In the current economic climate, it’s hard to overstate the importance of this difference of opinion over what will – or what should – happen to household debt. Put simply, the OBR’s projections for growth rest on their forecasts for household consumption, which rest on their forecasts for household debt. If the OBR were to be proved wrong on debt – if it were to fall rather than rise – then their forecasts for consumption would presumably need to be downgraded, as would their forecasts for growth.

The following chart puts this is all into stark perspective. In all recent recessions in the UK, consumption growth had returned at this point, airlifting the economy to recovery. By contrast, today’s trends in household consumption are a millstone around the neck of the economy.

Household consumption following the onset of recession

% fall in real total household consumption

As well as running against OBR forecasts, the Prime Minister’s message doesn’t chime with the current reality of the household behaviour. Savings are currently falling not rising. The most recent data revealed that the household savings ratio had dipped from 5.1 to 4.6 percent. A recent poll carried out for the Resolution Foundation by ipsos MORI helped to explain why: almost half of all people on low-to-middle incomes now say they are running out of cash every month, and more than one in four say they’re unable to make regular savings. People aren’t overspending – they are reducing their savings just to stay afloat.

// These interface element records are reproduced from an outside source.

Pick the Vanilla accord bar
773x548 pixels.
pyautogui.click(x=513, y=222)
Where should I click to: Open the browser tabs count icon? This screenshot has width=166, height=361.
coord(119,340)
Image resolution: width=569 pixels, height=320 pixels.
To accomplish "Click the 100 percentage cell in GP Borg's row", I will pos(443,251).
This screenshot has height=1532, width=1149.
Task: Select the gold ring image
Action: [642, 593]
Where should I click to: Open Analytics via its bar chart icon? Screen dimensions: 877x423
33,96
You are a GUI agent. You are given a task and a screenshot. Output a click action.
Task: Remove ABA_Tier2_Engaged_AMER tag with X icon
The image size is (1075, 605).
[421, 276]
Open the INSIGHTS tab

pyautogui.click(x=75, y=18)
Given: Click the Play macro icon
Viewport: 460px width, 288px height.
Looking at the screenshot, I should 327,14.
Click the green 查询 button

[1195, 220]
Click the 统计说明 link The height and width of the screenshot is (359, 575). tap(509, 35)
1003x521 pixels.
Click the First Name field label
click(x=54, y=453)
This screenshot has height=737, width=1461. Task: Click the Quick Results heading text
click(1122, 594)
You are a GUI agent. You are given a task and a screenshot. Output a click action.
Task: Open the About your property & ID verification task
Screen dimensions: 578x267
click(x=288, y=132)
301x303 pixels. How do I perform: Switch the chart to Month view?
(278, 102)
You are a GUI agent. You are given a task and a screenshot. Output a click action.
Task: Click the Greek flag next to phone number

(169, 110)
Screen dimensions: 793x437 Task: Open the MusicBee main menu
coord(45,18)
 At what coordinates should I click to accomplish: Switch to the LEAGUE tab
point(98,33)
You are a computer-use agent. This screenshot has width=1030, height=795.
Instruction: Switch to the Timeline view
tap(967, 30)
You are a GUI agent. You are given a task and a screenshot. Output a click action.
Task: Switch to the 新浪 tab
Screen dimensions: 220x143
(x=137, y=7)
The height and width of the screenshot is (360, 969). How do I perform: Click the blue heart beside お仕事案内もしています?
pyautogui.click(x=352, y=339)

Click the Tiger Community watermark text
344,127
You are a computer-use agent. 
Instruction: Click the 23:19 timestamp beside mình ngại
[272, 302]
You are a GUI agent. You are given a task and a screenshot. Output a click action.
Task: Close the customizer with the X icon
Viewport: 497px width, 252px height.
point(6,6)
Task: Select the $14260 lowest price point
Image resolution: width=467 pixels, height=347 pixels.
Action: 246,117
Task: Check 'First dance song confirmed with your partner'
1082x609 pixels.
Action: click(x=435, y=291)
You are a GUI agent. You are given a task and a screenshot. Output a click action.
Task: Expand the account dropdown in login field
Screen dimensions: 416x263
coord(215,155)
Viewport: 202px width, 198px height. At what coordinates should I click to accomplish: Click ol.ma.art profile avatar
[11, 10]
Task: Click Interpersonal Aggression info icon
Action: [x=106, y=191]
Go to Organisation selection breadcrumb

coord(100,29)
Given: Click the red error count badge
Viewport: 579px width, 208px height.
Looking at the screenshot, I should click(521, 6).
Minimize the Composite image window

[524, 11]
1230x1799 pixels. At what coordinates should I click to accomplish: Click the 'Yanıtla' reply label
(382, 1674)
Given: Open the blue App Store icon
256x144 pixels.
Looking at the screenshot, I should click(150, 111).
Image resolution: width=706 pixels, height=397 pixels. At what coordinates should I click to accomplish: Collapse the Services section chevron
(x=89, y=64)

Of course, none of this is to deny that private debt must fall. The question is: when and how? Reducing the UK’s stock of personal debt is likely to be a slow process. It needs to take place via a careful paying down of bills on the back of a recovery of real earnings, enabling families to save a bit more without immediate and dramatic reductions in consumption. The alternative option – a rapid repayment of debt at a time of falling incomes, fragile consumption, rapidly weakening export markets, and sharp public sector cuts – is a recipe for recession not recovery. The Prime Minister should be careful what he wishes for.